- [Exercise requirements]
Exclude every picture. Output verbatim the lines from the one containing "You are a computer-use" to the end of the data.

- [Material for this task]
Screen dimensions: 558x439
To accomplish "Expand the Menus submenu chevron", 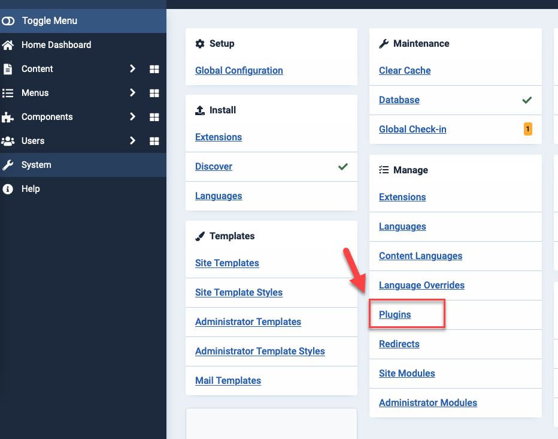I will (132, 93).
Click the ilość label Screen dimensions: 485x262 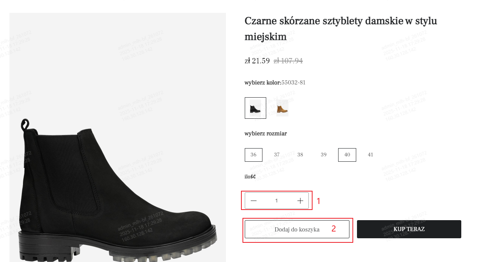(250, 176)
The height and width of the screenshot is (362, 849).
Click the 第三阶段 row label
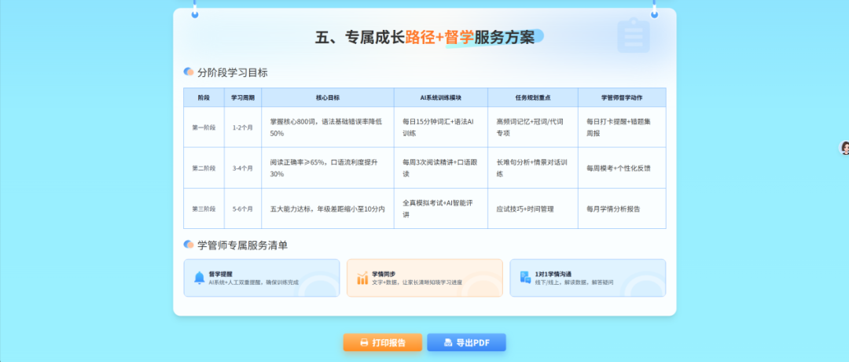click(x=204, y=209)
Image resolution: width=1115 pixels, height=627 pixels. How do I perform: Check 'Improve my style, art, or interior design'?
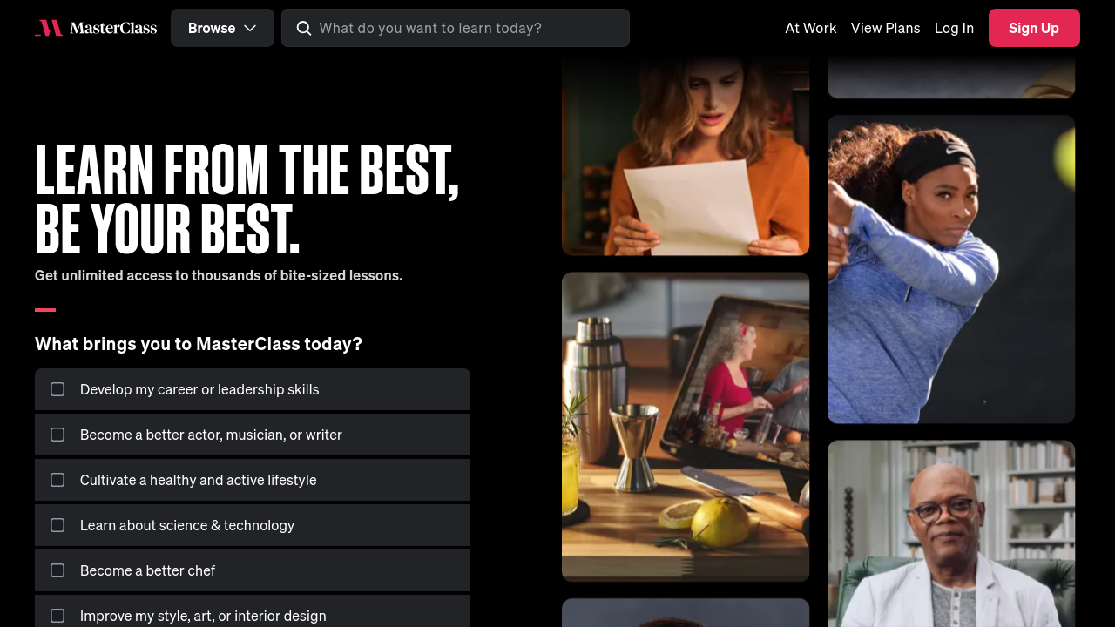point(57,615)
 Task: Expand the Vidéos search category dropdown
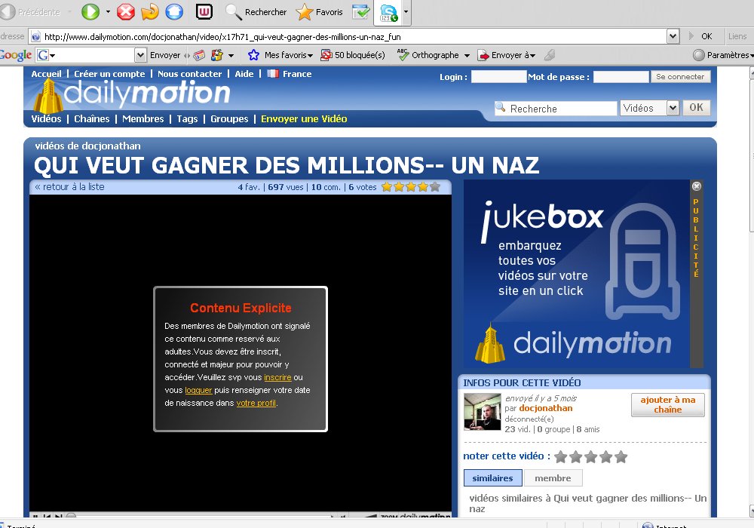point(673,109)
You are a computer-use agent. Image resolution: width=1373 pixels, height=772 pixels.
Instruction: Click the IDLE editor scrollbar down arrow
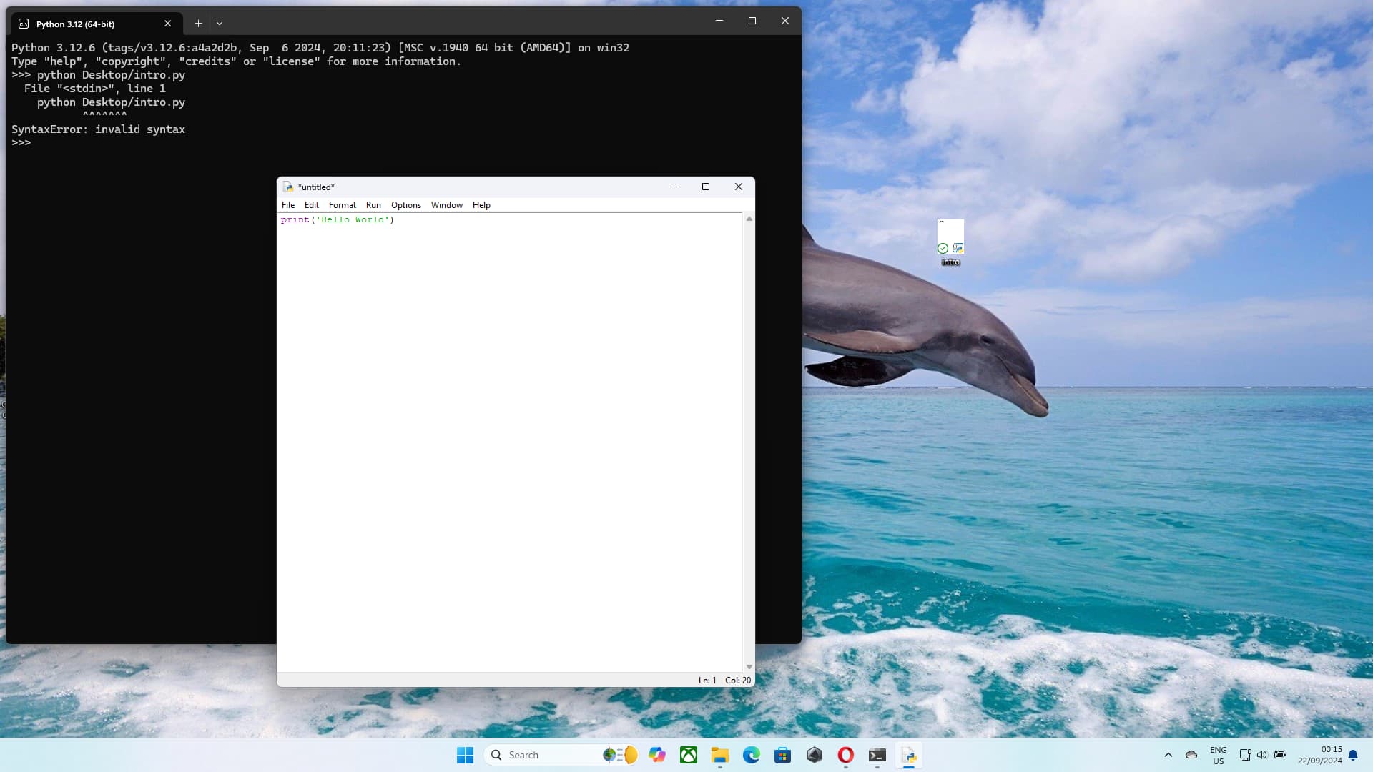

- [Exercise response]
You are a computer-use agent. Image resolution: width=1373 pixels, height=772 pixels.
Instruction: Click the IDLE editor scrollbar down arrow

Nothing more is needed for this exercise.